The Willetts speech on education is causing waves in Tory circles, as they vie with each other for who has the best idea for the standard (or perhaps two-model) offering that should be provided to other people's children. It's yet another example of how Camoronism is about out-Labouring Labour. They don't have a problem with so much being funded and run by the state, they just think they can do it better than Labour, whether (in the case of education) that's with grammars or City Academies.
If politicians and punters are busy arguing about how best the government can run essential services, the economic battle is not over, Oliver, and if we're now in a socio-centric paradigm, we need to go back to the econo-centric one before the new paradigm bankrupts us. If City Academies are the answer to improving standards for all, David, where is the money going to come from? And how are you going to "re-yuppify the teaching profession", "get more male teachers into primary schools", and "stop the drift away from crunchy subjects", Boris?

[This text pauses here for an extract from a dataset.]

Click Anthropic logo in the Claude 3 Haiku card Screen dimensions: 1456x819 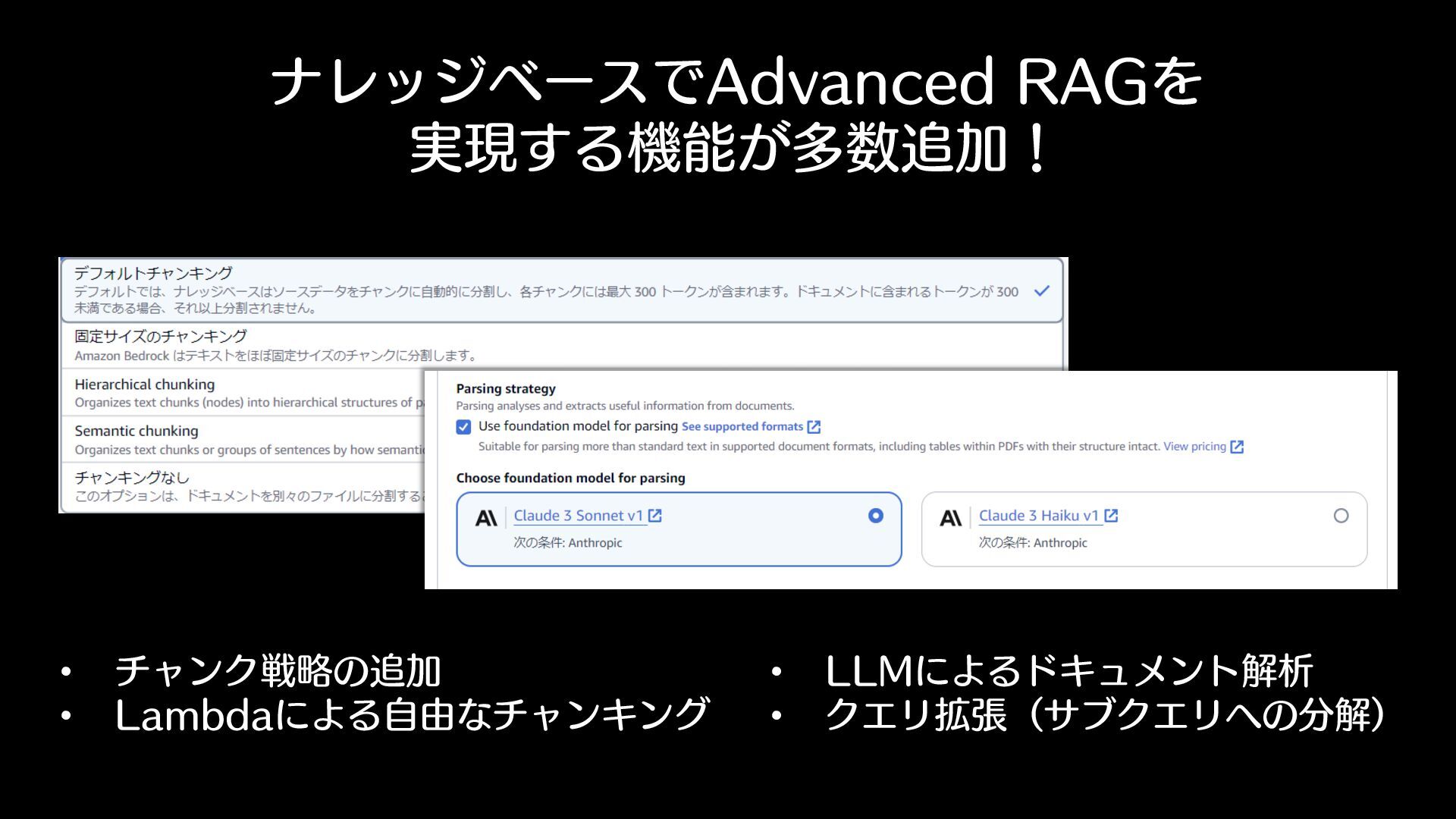pos(950,518)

That's a wish-list, not a set of policies, unless you add "and this is how we're going to deliver that...."
The answer, of course, is that we have to free schools, like hospitals and trains, from government (local or central) control. Let the management run things as they think best, and live or die by the sword. Successful models will quickly be copied. Unsuccessful models will fail. We will discover what doesn't work. We have to get away from the standardisation of the lowest common denominator, which is the hallmark of state-controlled activities.